We had a call with Mike Farman (Alfresco Product Manager) this morning, and here is the summary of our discussion about “basic” changes that can be done on Alfresco DM in order to “quickly” optimize performances:
- Mike Farman did confirm that the Open-Office treatment (plain text transformation for indexing) and the Lucene indexing process are the most intensive in term of CPU.
- So these are the 2 major things we should work on (in our case) if we need improve the scalability of the current plateform (as well as JVM tuning, see below).
- For Open-Office :
– As expected OO has big impact on CPU/RAM (whatever the version used, impact is similar),
– OO is used for:
– File transformation (e.g .ppt to pdf),
– Plain-text transformation (e.g .ppt to plain-text), this is to allow lucene indexing,
– For some specific meta-data extraction: but OO is not mandatory here, and it can be “replaced” by another treatment,
– Technically, it is possible to not use OO at all,
– Reminder : OO is currently disabled in our environment (however some limitation/impact because .ppt file content are not indexed anymore by Lucene, also pdf transformation is not working).
– OO process can be runned on a remote separated server/JVM.
– This is documented here : http://wiki.alfresco.com/wiki/Running_OpenOffice_From_Remote_Machine
– We will check if this is something feasible in our current architecture,
– If OO is runned on a separated server, the benefits for us will then be:
– Lucene indexing of .ppt document (and others ?) can be re-enable,
– File transformation to .pdf can be re-enable.
- For Lucene indexing:
– Lucene has 2 major impacts on Alfresco CPU/RAM:
– The Lucene indexing process is resource consuming (indexing of new documents). This is the biggest treatment.
– Lucene search request (end-user searching for a document).
– Lucene search engine cannot be completly disabled (it is used for doc search but also for some internal technical search operation).
– Lucene search engine cannot be runned on a separated server (neither in version 2.x nor 3.x).
– Lucene indexing of document content can be adapted in order to:
– Either do the job asynchronously (scheduled during the night using cron). Meta-data will still be searchable in real-time.
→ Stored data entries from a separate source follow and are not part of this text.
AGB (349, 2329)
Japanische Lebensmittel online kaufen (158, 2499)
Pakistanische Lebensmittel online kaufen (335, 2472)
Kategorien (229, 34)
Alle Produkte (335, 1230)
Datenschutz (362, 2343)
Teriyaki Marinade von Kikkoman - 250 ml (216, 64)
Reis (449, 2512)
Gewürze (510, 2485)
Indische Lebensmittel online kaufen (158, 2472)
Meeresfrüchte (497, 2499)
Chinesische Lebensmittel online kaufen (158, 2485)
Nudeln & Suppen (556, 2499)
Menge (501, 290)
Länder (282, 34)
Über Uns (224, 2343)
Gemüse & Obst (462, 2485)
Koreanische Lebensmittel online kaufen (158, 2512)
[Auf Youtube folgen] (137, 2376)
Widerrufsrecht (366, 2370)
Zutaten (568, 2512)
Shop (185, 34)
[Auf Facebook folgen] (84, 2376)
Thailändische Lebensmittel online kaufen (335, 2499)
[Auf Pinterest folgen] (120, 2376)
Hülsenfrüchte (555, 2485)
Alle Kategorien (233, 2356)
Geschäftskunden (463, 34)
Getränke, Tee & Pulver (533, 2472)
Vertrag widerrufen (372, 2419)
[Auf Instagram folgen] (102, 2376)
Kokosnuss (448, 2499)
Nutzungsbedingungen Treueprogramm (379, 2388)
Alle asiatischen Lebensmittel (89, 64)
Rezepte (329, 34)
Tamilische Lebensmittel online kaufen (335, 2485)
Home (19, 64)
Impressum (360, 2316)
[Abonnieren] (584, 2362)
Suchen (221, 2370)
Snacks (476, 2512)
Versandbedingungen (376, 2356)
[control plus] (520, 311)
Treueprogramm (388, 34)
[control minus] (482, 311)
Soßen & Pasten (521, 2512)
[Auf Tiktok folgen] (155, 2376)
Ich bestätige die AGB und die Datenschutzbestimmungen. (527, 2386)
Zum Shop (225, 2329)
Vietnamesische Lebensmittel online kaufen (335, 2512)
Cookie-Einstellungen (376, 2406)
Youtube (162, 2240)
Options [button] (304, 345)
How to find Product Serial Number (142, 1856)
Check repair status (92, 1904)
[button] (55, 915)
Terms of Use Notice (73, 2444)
– Or completely “disabled” (i.e search form removed from web UI) : then we need to implement another third-party search solution. Meta-data will still be searchable in real-time.
– A custom solution (AMP) will be provided by Mike to do the job asynchronously or to disable completely Lucene indexing of doc content.
– Technically: the solution consist in applying an aspect on each document (flag indexing = no/yes, default value = no). To allow indexing the flag should be set to yes programmatically (solution to be studied ?).
- The JVM tuning seems to be also very important : we should check if the following recommendation can/should be applied (http://wiki.alfresco.com/wiki/Repository_Hardware).
It is recommended to do some JVM profiling to see if some tuning parameter can improve performances (also check gc cycle).
- Database tuning should be considered also (no recommendation provided here).
- Other performances consideration: the more rules you have, the bigger CPU consumption will be…
– On our case, we only use a few rules (mainly for meta-data extraction),
– Moving OO on a separated server can reduce the impact on CPU when file to .pdf transformation is used. (this rule is still available on our server, it might or might not be used by end-users…).